I wrote then re-wrote it a few times, and the end result is much simpler than I was expecting at the start. The most important thing is failing fast if the ECR file has changed in a way that we can’t render it anymore. Any change to the actual code will invalidate the template and the code will have to be recompiled to pick up the changes.

The processor that runs at compile time generates very similar code to the actual ECR processor. To check whether the code has changed, it builds a list of all the code snippets as strings. At the start of the generated code I call a helper method that takes this list, rereads the ECR file, and iterates through the tokens. If any code token is different or missing, the file has changed too much and we throw an exception. Otherwise we return a list of new strings that will replace the string literals. The generated code takes this list and inserts strings based on their index in the file (since that won’t change, since we’ll have failed already in that case).

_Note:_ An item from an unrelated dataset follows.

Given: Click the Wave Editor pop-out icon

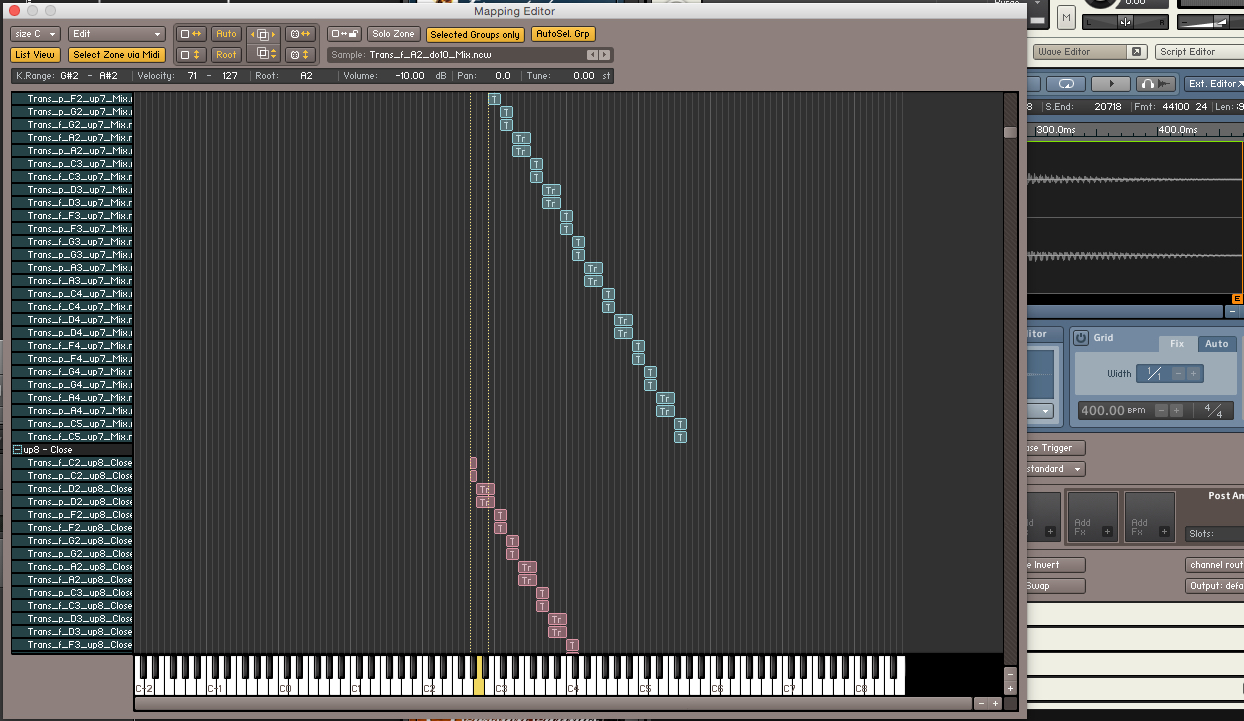Looking at the screenshot, I should pyautogui.click(x=1136, y=51).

Here’s the (slightly abridged) generated code for the ECR example above:

strings = Geode::HTMLSafeECR::RuntimeLoader.get_strings(
  "test.ecr",
  [nil, " 1 << 10 ", nil]
)
io << strings[0]
(1 << 10).to_html io
io << strings[1]

The array passed to get_strings is generated from the original ECR file contents. Each nil is where there’s a string literal—something that can be replaced—and every non-nil string is a bit of code that must remain in the altered ECR file.1

On release builds, all this code is removed and I swap back over to the boring compile-time-only processor, so all of this nonsense disappears and it works just like a normal ECR.

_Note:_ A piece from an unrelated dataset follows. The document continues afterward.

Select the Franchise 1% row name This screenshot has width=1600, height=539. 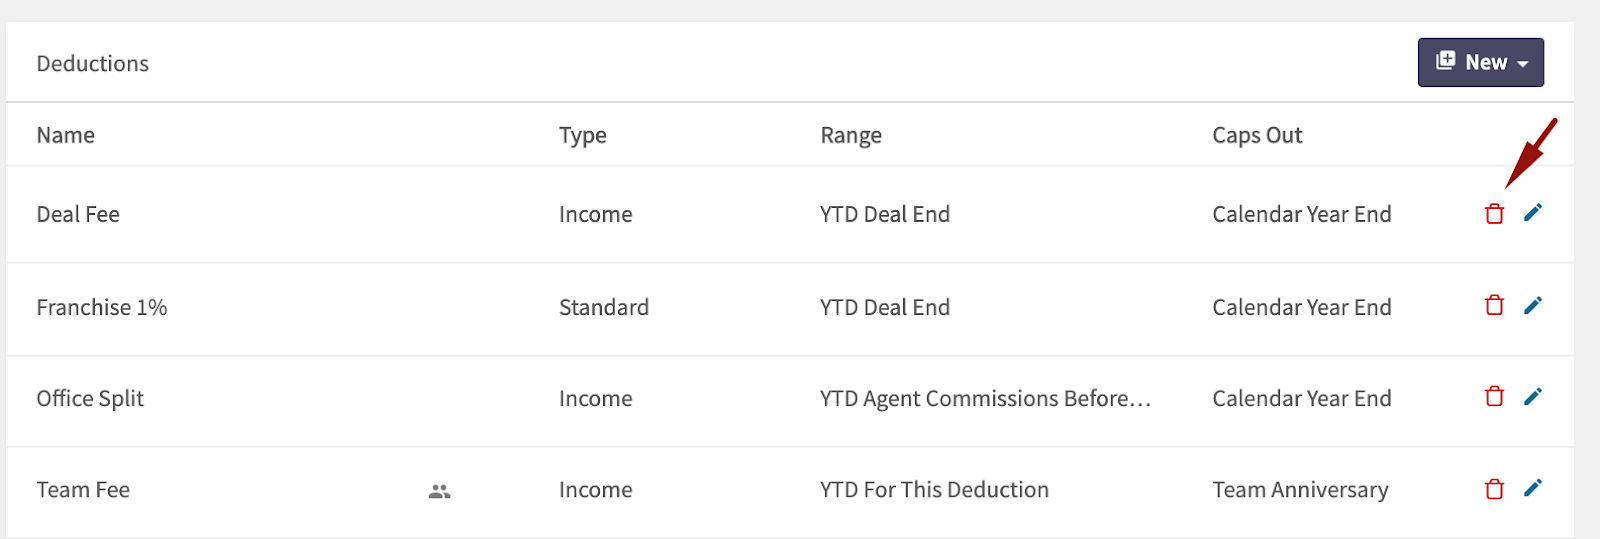tap(102, 307)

I’ve added this to the HTML-safe ECR generator in Geode—that I wrote about the other day—and have also simplified that code a whole bunch by splitting out the HTML-generating code into to_html, which removed the need for the Builder wrapper and unsafe_write method entirely. This has simplified the model of composable components, meaning that any object can override to_html and be inserted into an ECR template with <%= %>, and the escaping (or lack thereof) will work as you’d expect. You can see this commit in endash as an example of swapping templates over to use this method.

  1. I should actually check the type of code block (whether it’s output or control or whatnot) but I haven’t been bothered yet.